Şimdi insafla düşünelim. Fransa gibi bize karşı hep önyargılı olduğunu düşündüğümüz bir ülkeden gelen Chantal’ı nasıl oldu da kahramanlaştırabildik? Birincisi, o sırada “ortak düşman”a karşı medyanın işine yaradığı, ikincisi de Avrupalı olduğu için. Aynı çalışmayı bir İranlı kadın Anıtkabir’e gidenlere yönelik olarak yapsaydı acaba tepkimiz yine aynı mı olurdu? Burada Avrupalı tipin “çağdaş”, “modern” ve “laik” gibi bir dokunulmazlık katına yükseltildiğini görüyoruz. Chantal’ın aslında millî duygularımızı rencide edecek bir şekilde toplumumuzu “kobay” yerine koymasını hazmedebiliyoruz da, tam tersini tasavvur dahi edemiyoruz.

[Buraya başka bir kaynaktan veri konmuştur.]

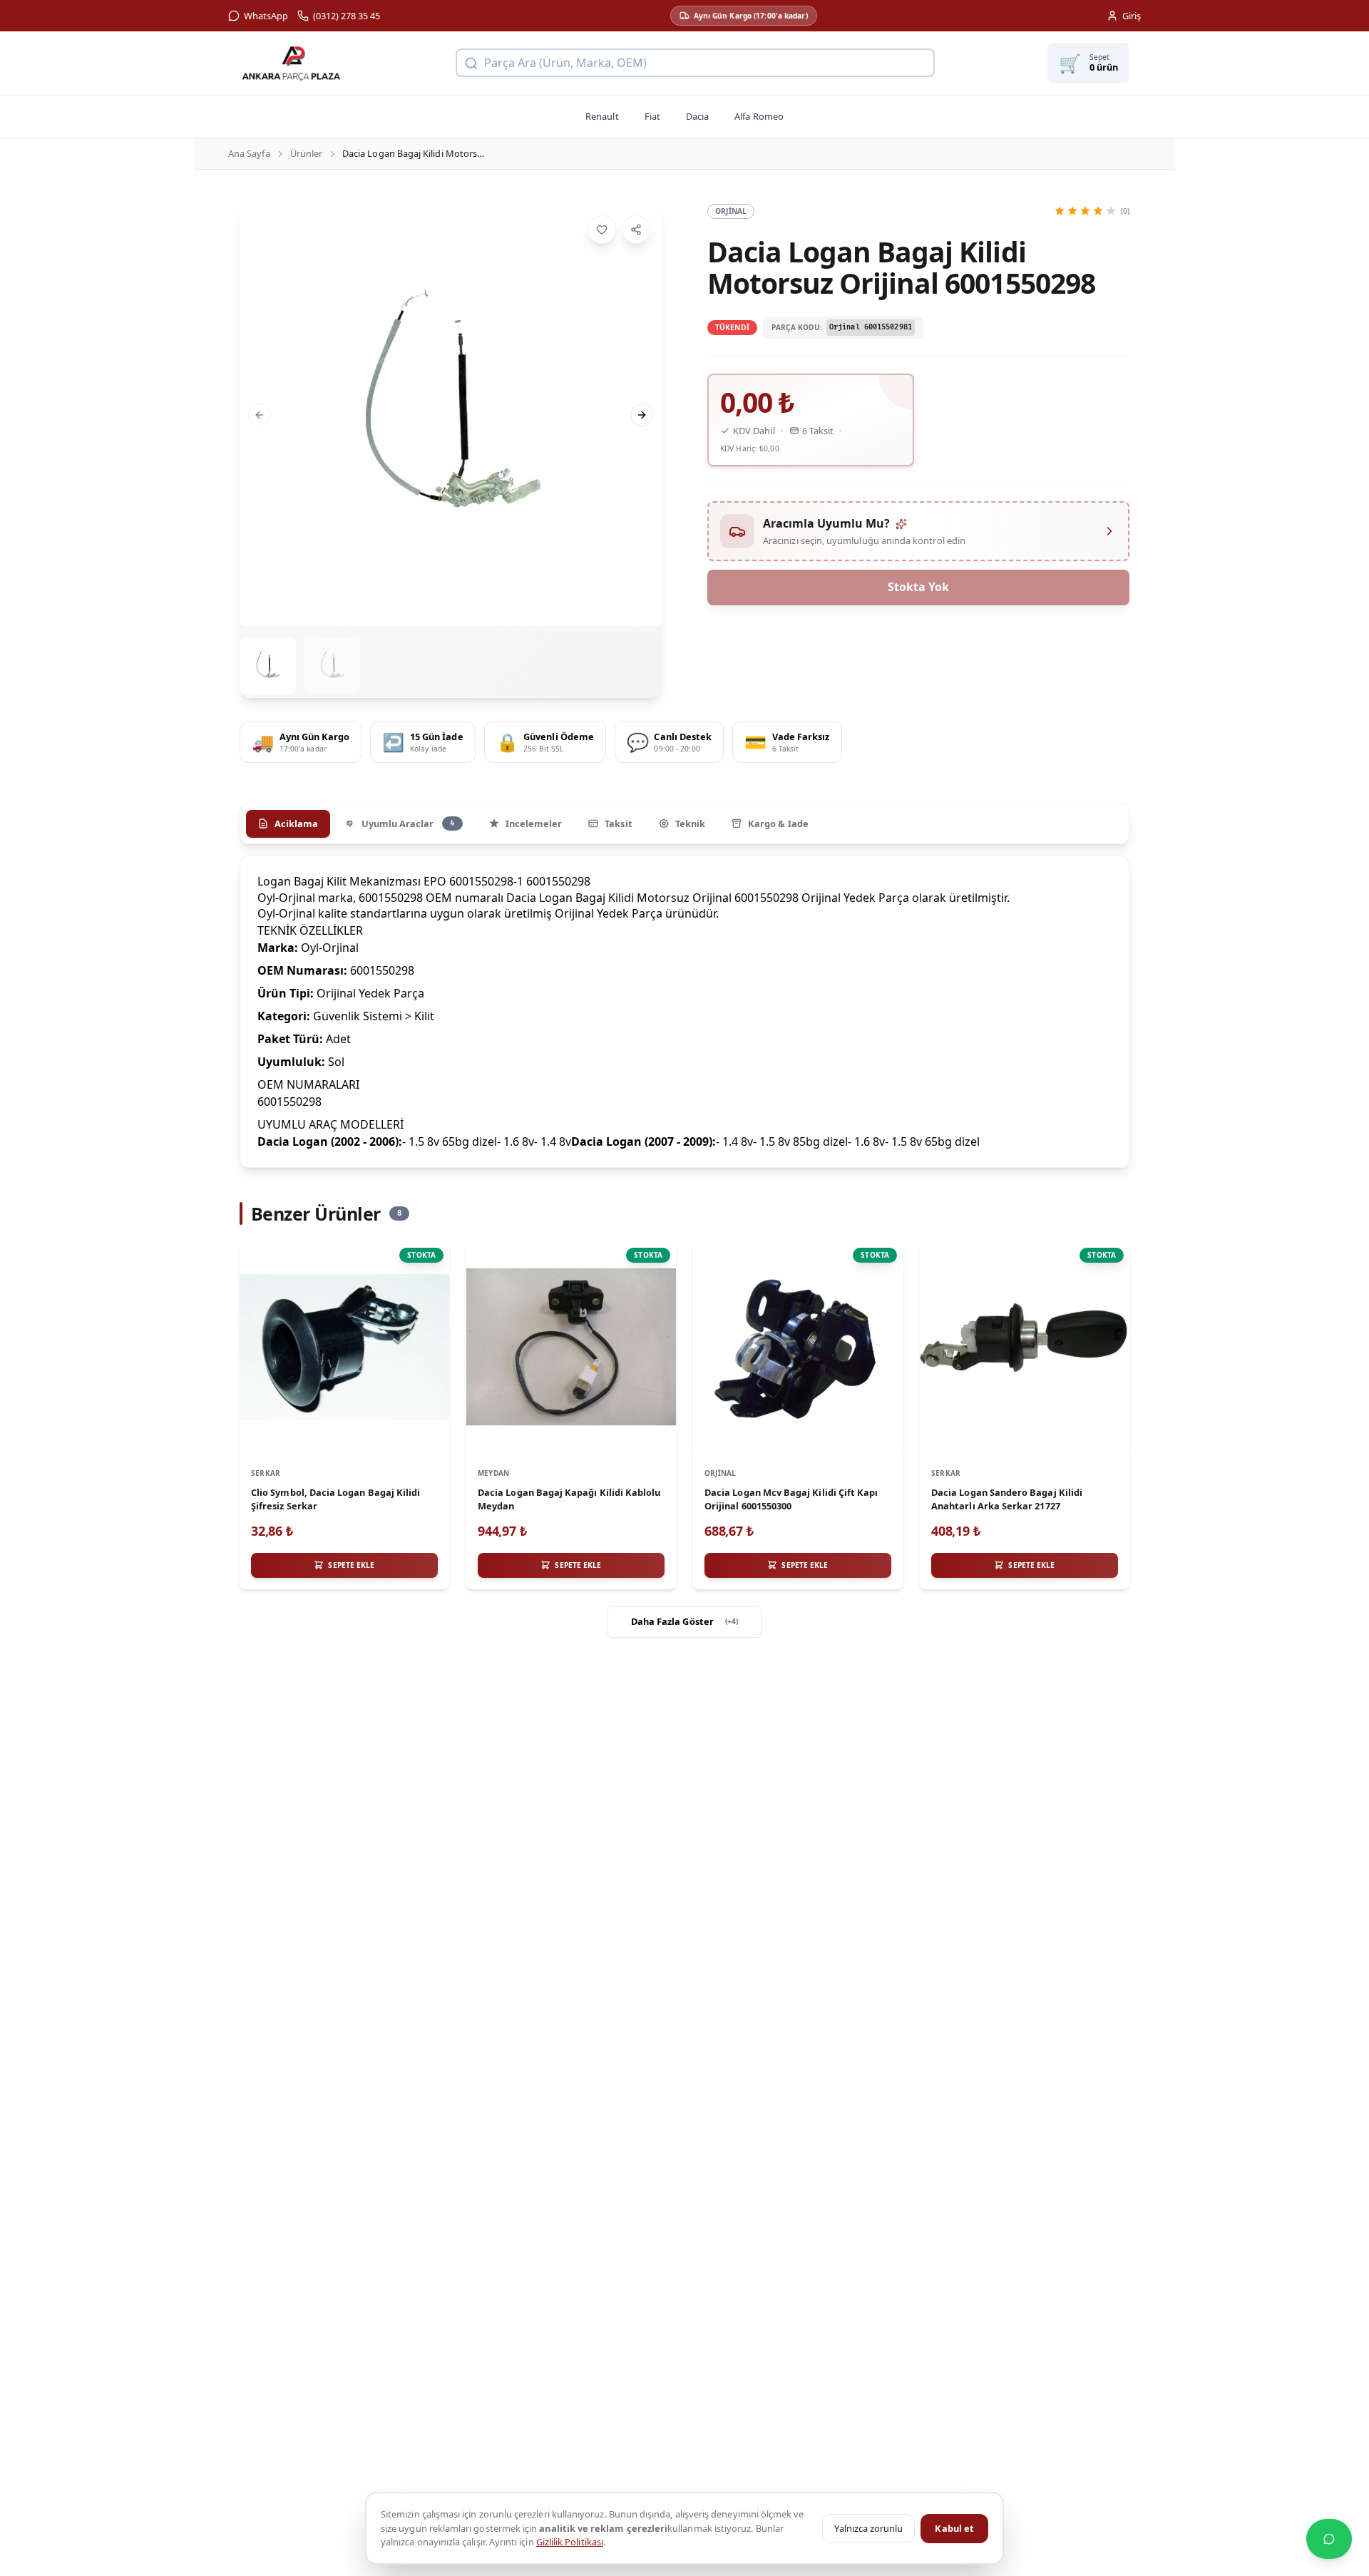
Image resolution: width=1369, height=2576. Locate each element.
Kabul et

Aynı şeyi tarih alanında daha açık seçik olarak görüyoruz.

En katı Osmanlı aleyhtarları bile Osmanlı Devleti’nin parlak zamanlarına, Avrupa’ya diz çöktürdüğü dönemlere övgüler dizip Osmanlıların mükemmel bir sistem kurduğunu söyleyebiliyorlar. Buna karşılık aynı kişilerin Osmanlı Devleti’nin duraklamaya ve gerilemeye başlamasından kederlendikleri de gözden kaçmıyor. “Avrupa’nın Hasta Adamı” olan ve yüzyıllarca çeşitli haksızlıklara maruz bırakılan Osmanlı Devleti’nin çökmesi istenmiyor resmi söylemde. Ama öbür yandan da çağı ıskaladığından, Avrupalılar gibi olamadığından, onlar gibi kendisini yenileyemediğinden dem vuruluyor. (Osmanlı Devleti, eğer istedikleri tarzda Avrupalı bir devlet olsaydı bugün ona “Osmanlı” demeye dilleri varacak mıydı?)

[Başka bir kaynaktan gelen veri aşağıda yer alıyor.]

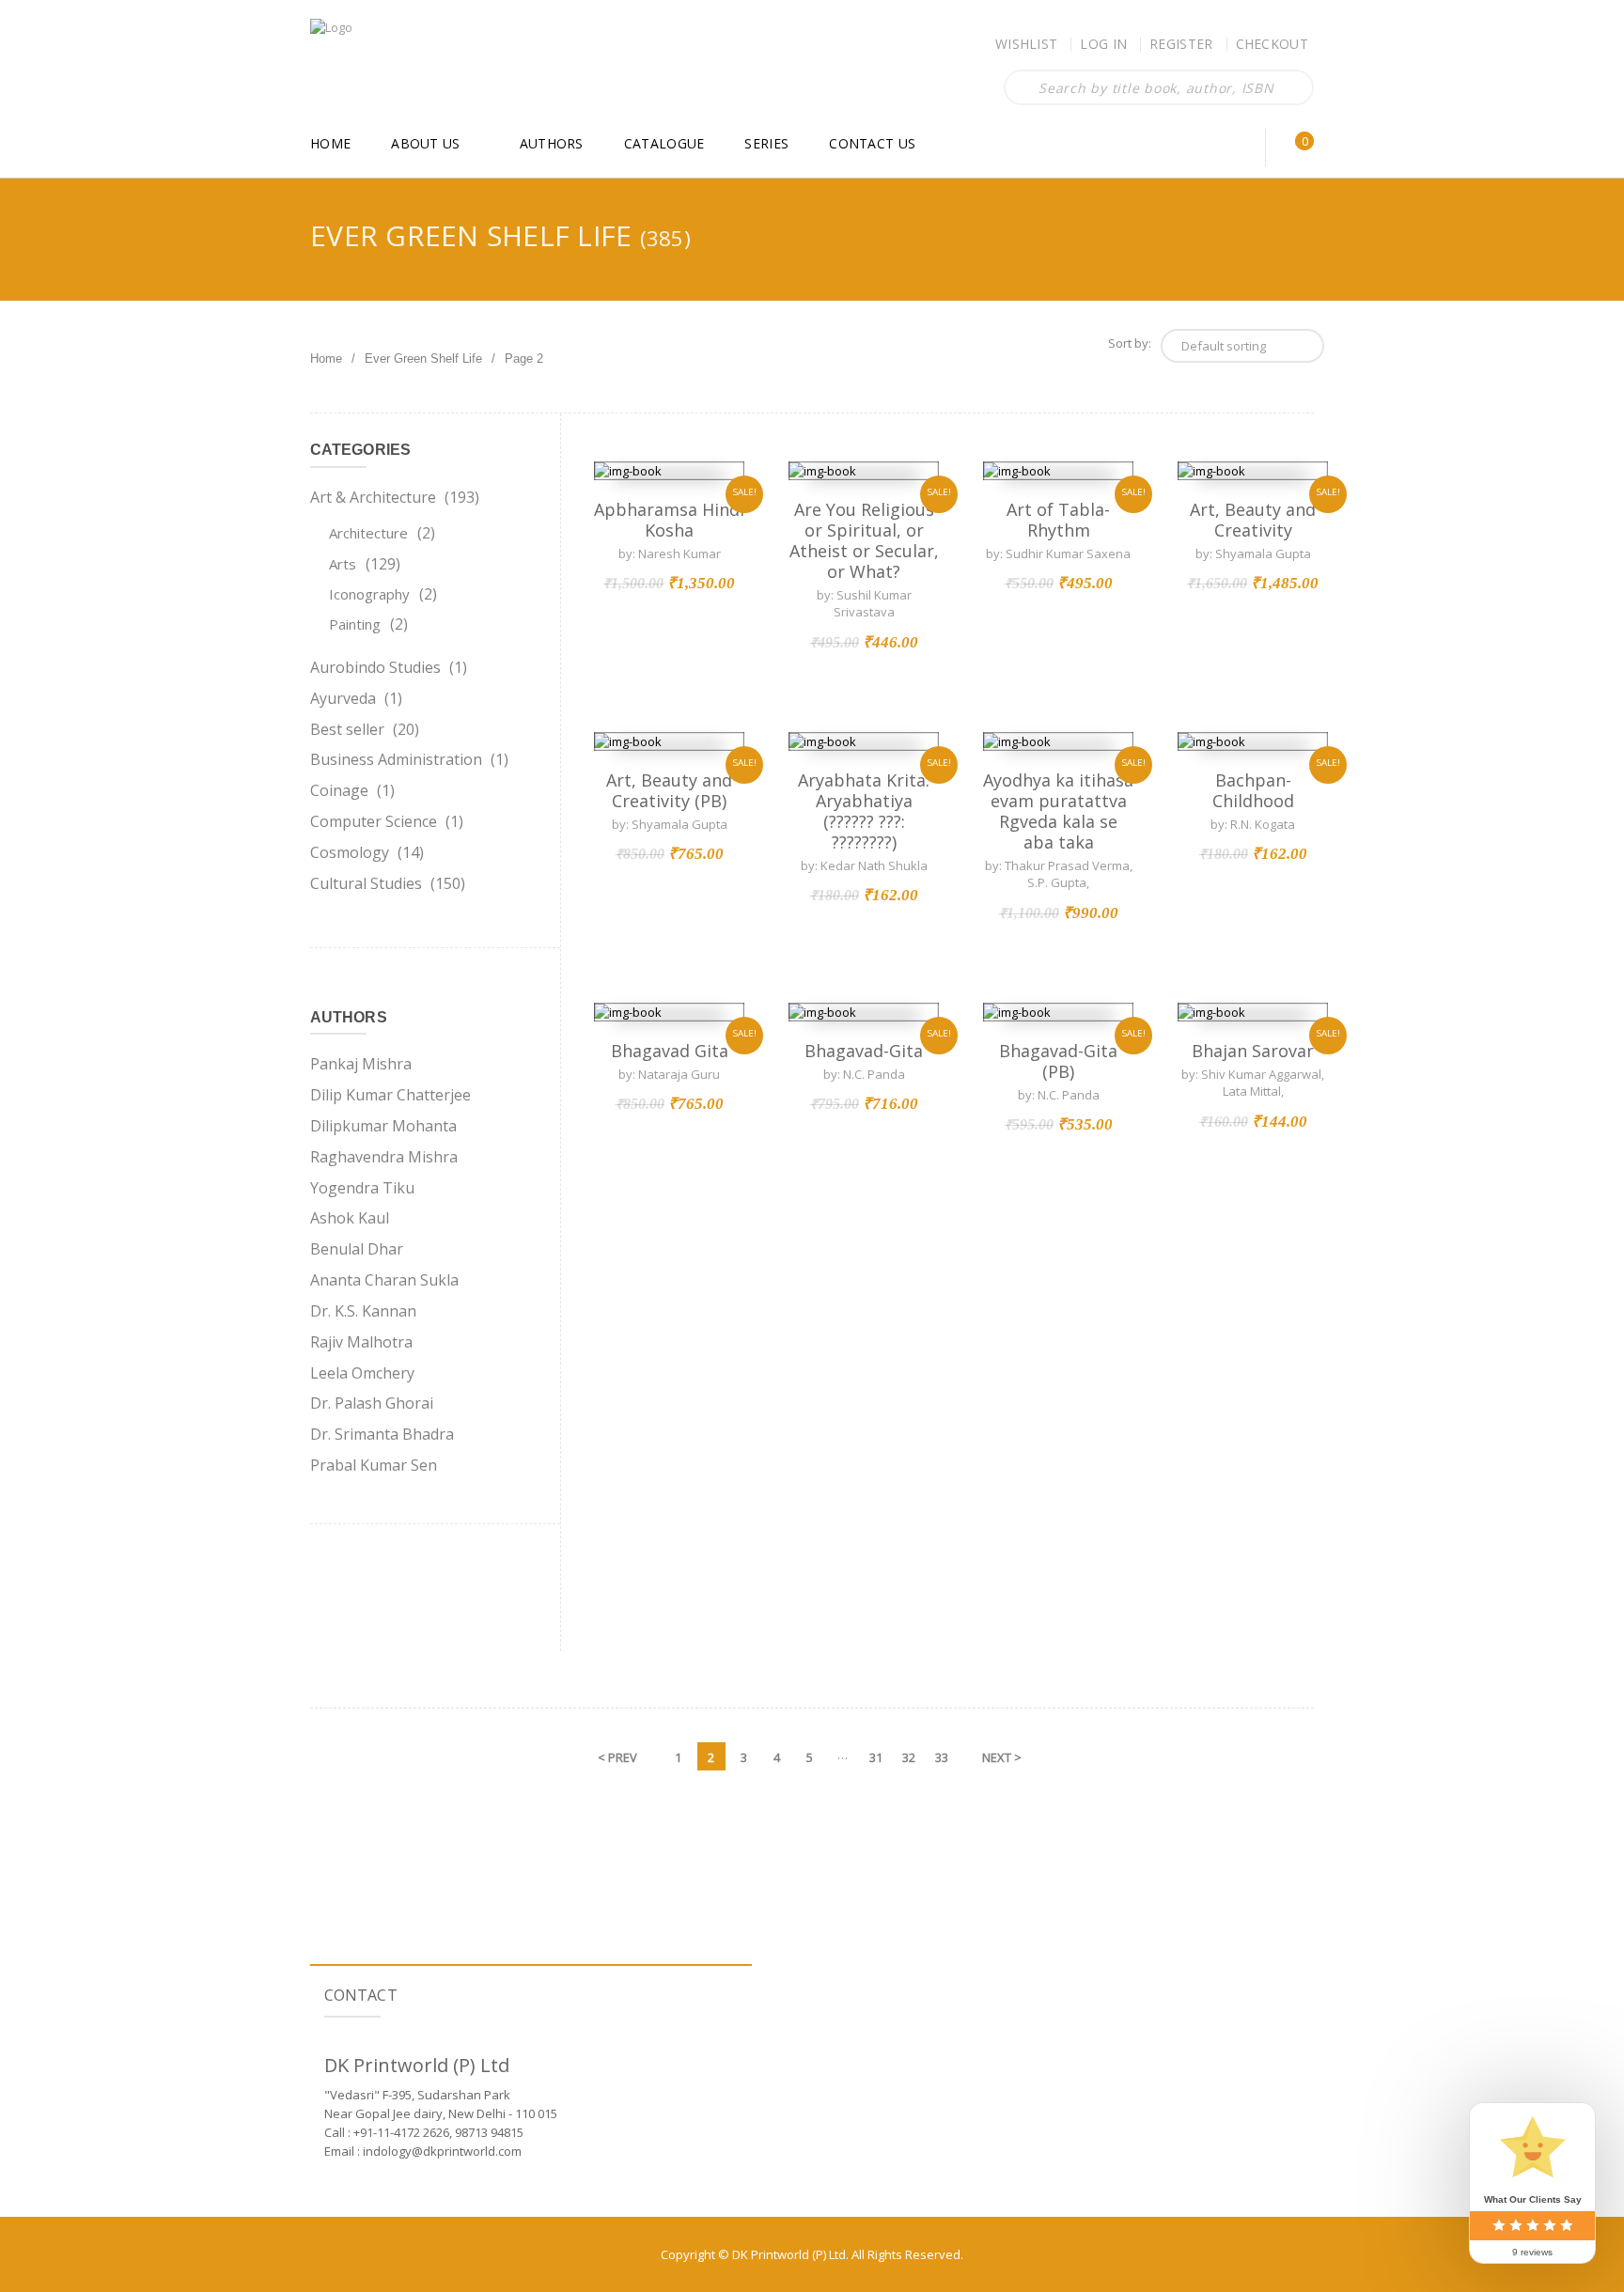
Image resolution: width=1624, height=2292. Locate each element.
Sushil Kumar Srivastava (873, 603)
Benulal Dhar (356, 1249)
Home (330, 143)
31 (875, 1757)
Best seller (347, 729)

Diyelim ki, Osmanlı Devleti zihniyetini tamamen değiştirip Avrupalı gibi oldu; Fransa, İngiltere, Rusya gibi güçlendi, emperyalistleşti. Aynı mantıktan devam edersek, o zaman ne Cumhuriyet’e, ne de onu kuranlara yer olacaktı tarihimizde!

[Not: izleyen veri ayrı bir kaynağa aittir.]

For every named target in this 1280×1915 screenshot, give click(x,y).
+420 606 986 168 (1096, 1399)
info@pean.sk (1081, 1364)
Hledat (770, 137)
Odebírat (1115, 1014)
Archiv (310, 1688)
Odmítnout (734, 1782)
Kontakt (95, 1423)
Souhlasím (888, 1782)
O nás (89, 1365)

Eğer Osmanlı iyiyse, başarısızlıklarını niçin sürekli vurguluyoruz? Yok kötüyse, gerilemiş olmasından neden bu kadar müteessir oluyoruz? Aynı mantığı tersine çevirerek Avrupa’ya uygulayalım: Avrupa kötüyse neden onun gibi olmak bir ideal haline getiriliyor? Yok iyiyse, neden Osmanlı Devleti’nin bu “iyilik”e direnişini alkışlıyoruz?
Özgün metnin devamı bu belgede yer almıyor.